# LiveTalking
**Repository Path**: felord/LiveTalking
## Basic Information
- **Project Name**: LiveTalking
- **Description**: Real time streaming digital human based on nerf
- **Primary Language**: Python
- **License**: Apache-2.0
- **Default Branch**: main
- **Homepage**: https://livetalking-doc.readthedocs.io/
- **GVP Project**: No
## Statistics
- **Stars**: 0
- **Forks**: 53
- **Created**: 2025-12-26
- **Last Updated**: 2025-12-26
## Categories & Tags
**Categories**: Uncategorized
**Tags**: None
## README
# English | [中文版](./README.md)
A real-time interactive streaming digital human system enabling synchronized audio-video conversation, which basically meets commercial application standards.
[wav2lip Demo](https://www.bilibili.com/video/BV1scwBeyELA/) | [ernerf Demo](https://www.bilibili.com/video/BV1G1421z73r/) | [musetalk Demo](https://www.bilibili.com/video/BV1gm421N7vQ/)
Domestic Mirror Repository:
## News
- Dec 8, 2024: Enhanced multi-concurrency support; GPU memory no longer increases with the number of concurrent streams.

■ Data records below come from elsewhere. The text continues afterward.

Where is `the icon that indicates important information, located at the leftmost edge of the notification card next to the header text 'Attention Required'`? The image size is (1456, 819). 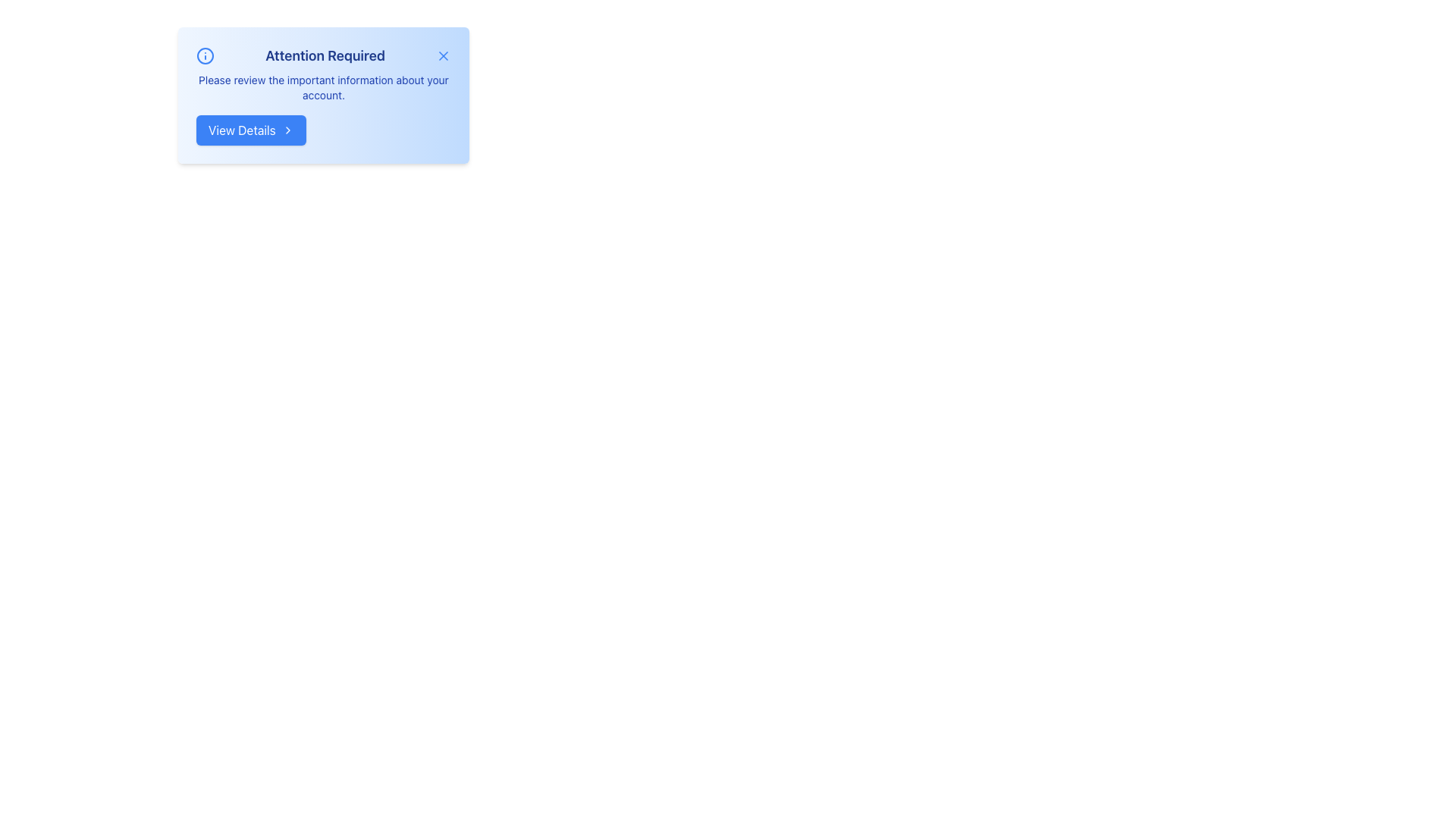
the icon that indicates important information, located at the leftmost edge of the notification card next to the header text 'Attention Required' is located at coordinates (204, 55).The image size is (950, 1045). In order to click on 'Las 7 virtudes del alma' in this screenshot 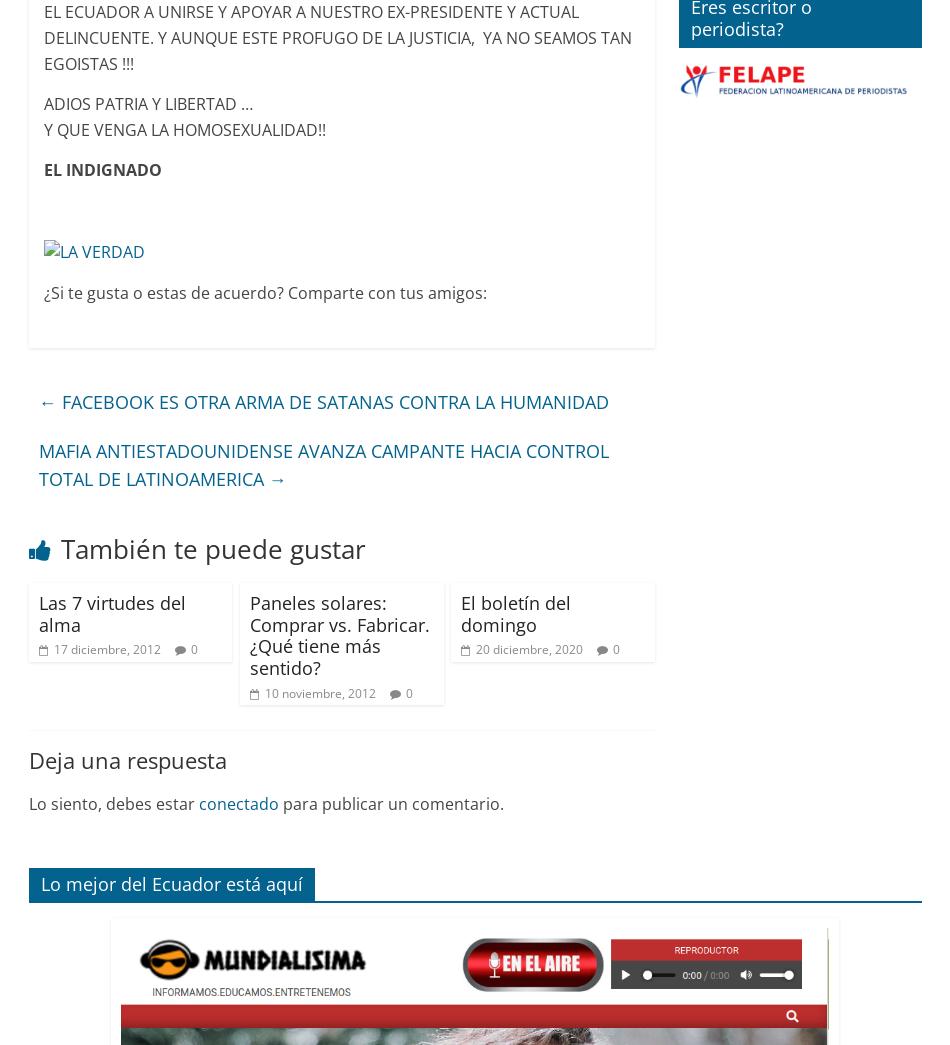, I will do `click(111, 612)`.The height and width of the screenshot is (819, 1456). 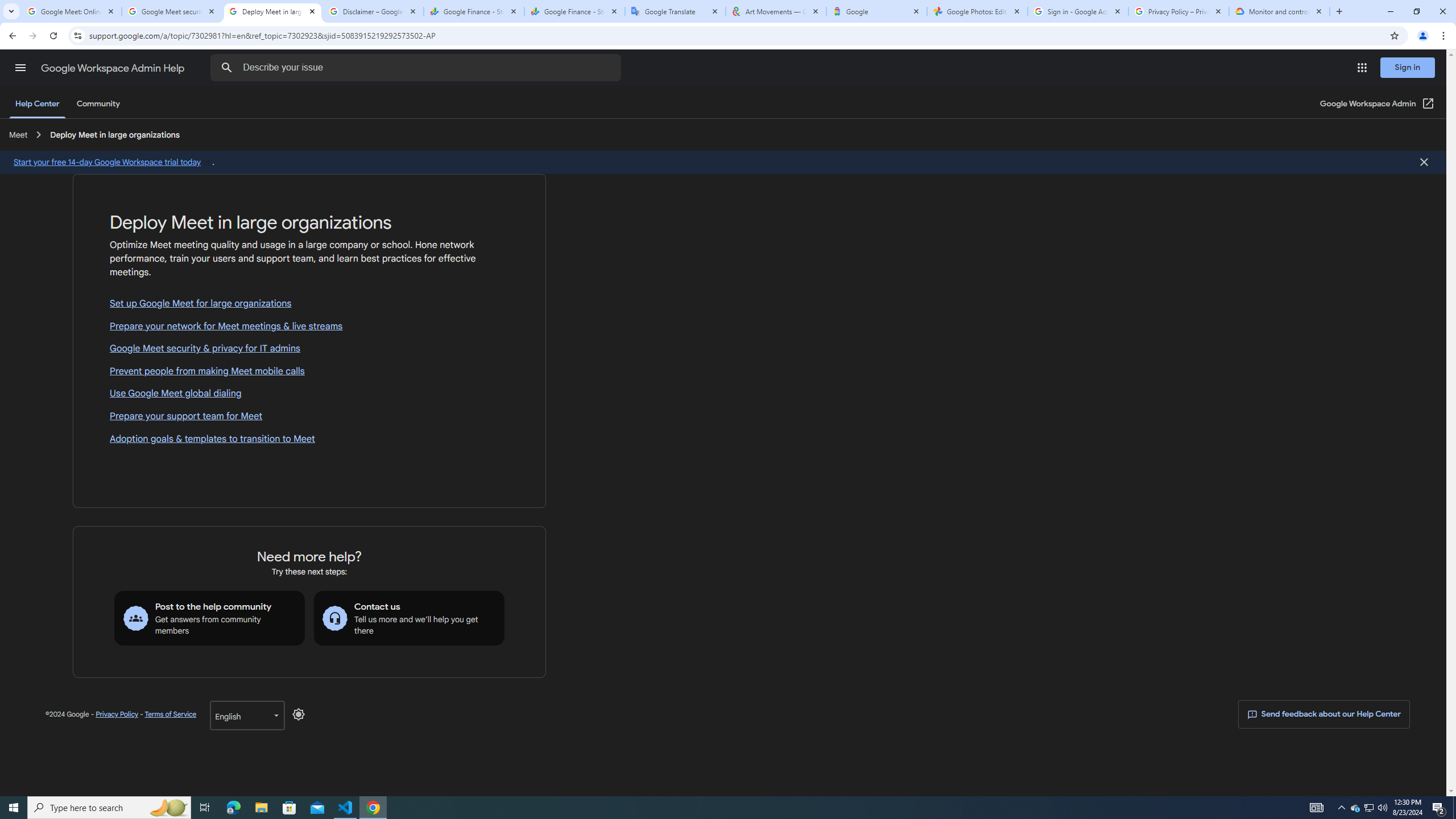 I want to click on 'Help Center', so click(x=37, y=103).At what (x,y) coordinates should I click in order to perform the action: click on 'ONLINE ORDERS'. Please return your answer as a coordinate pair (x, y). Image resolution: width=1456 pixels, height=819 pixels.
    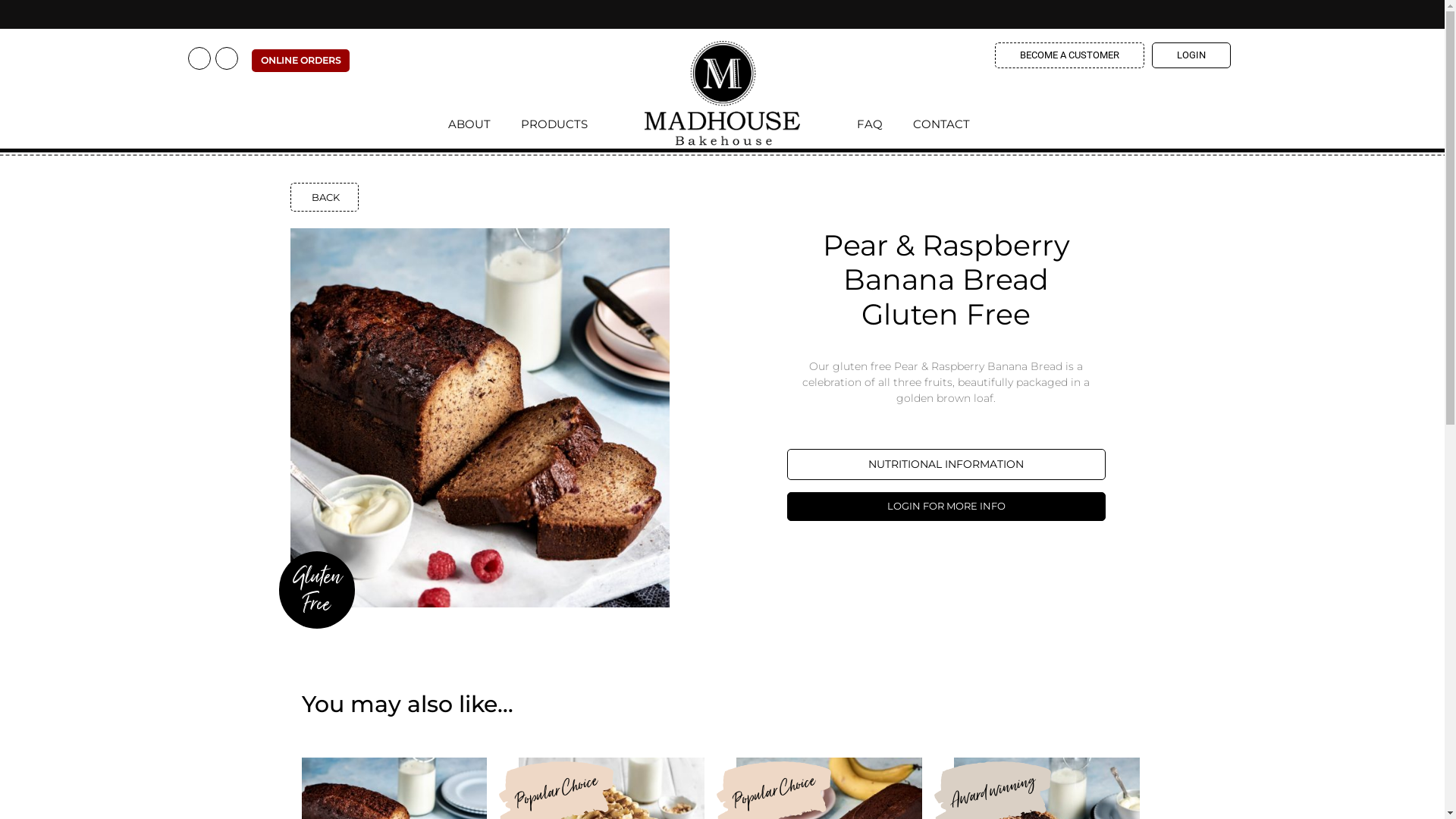
    Looking at the image, I should click on (300, 58).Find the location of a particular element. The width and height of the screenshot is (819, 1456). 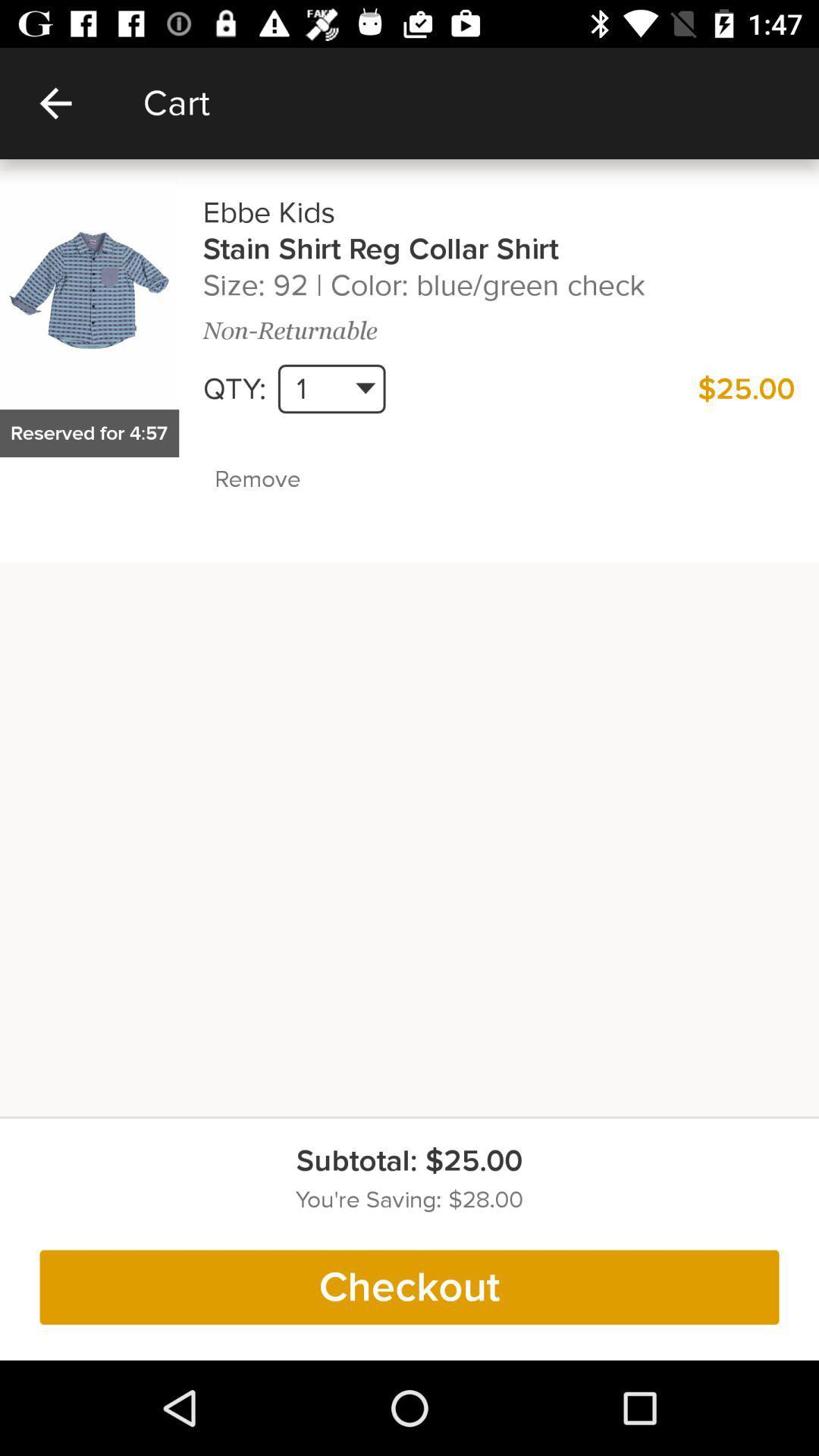

the checkout item is located at coordinates (410, 1286).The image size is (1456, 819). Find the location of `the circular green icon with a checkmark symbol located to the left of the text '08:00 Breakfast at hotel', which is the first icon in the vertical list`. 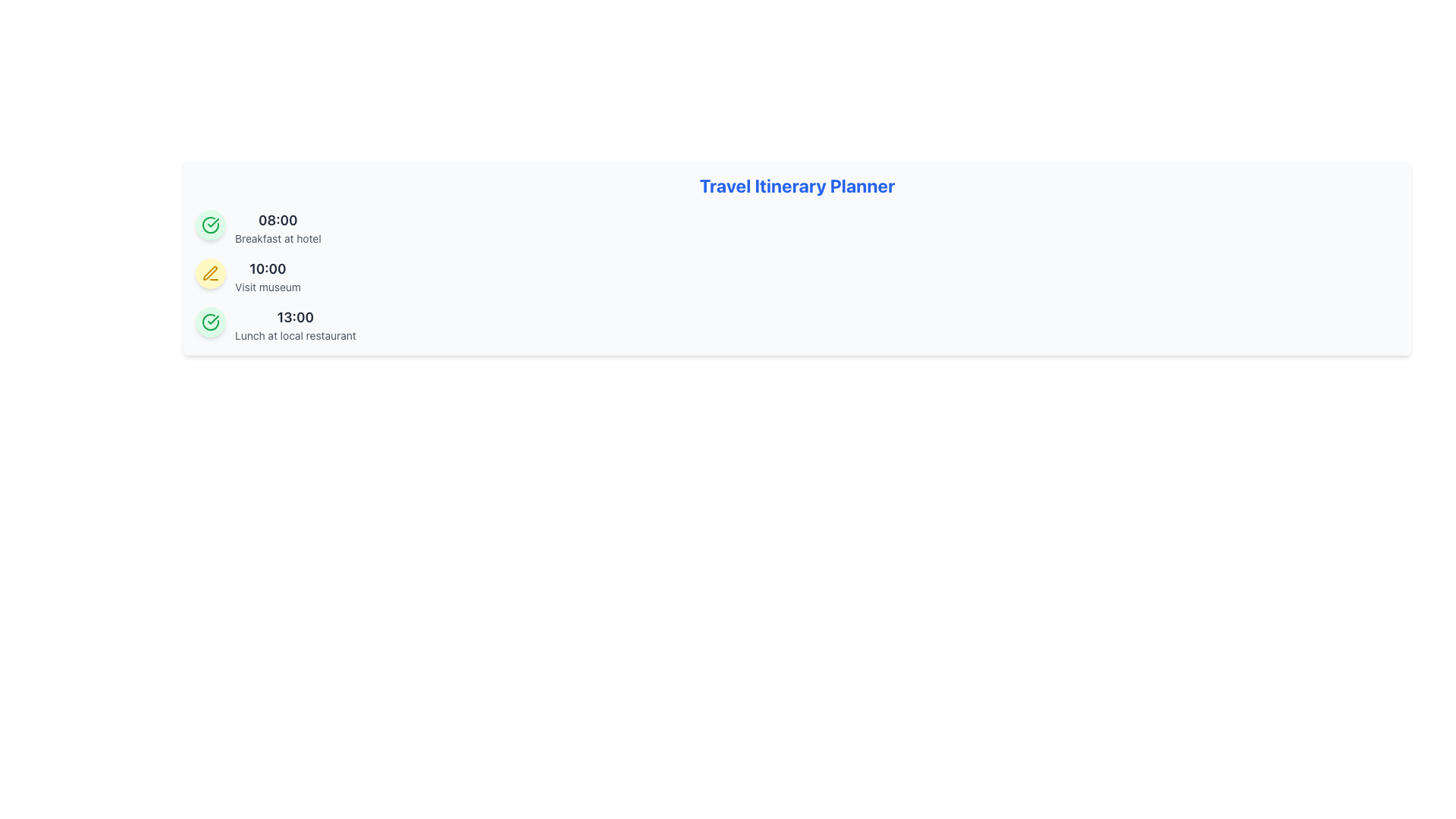

the circular green icon with a checkmark symbol located to the left of the text '08:00 Breakfast at hotel', which is the first icon in the vertical list is located at coordinates (210, 225).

- Dec 21, 2024: Added model preheating for wav2lip and musetalk to resolve stuttering during first inference. Thanks to [@heimaojinzhangyz](https://github.com/heimaojinzhangyz).
- Dec 28, 2024: Integrated the digital human model "Ultralight-Digital-Human". Thanks to [@lijihua2017](https://github.com/lijihua2017).
- Feb 7, 2025: Added fish-speech Text-to-Speech (TTS) functionality.
- Feb 21, 2025: Added open-source wav2lip256 model. Thanks to @Buchunbuchun (literally "Not Stupid, Not Stupid").
- Mar 2, 2025: Added Tencent Cloud Text-to-Speech service.
- Mar 16, 2025: Supported GPU inference on macOS. Thanks to [@GcsSloop](https://github.com/GcsSloop).
- May 1, 2025: Simplified runtime parameters; moved the ernerf model to the Git branch "ernerf-rtmp".
- Jun 7, 2025: Added virtual camera output.
- Jul 5, 2025: Added Doubao Text-to-Speech. Thanks to [@ELK-milu](https://github.com/ELK-milu).
- Jul 26, 2025: Supported musetalk v1.5.
## Features
1. Supports multiple digital human models: ernerf, musetalk, wav2lip, Ultralight-Digital-Human.
2. Supports voice cloning.
3. Supports interrupting the digital human while it is speaking.
4. Supports full-body video stitching.
5. Supports WebRTC and virtual camera output.
6. Supports motion choreography: plays custom videos when the digital human is not speaking.
7. Supports multi-concurrency.
## 1. Installation
Tested on Ubuntu 24.04, Python 3.10, PyTorch 2.5.0, and CUDA 12.4.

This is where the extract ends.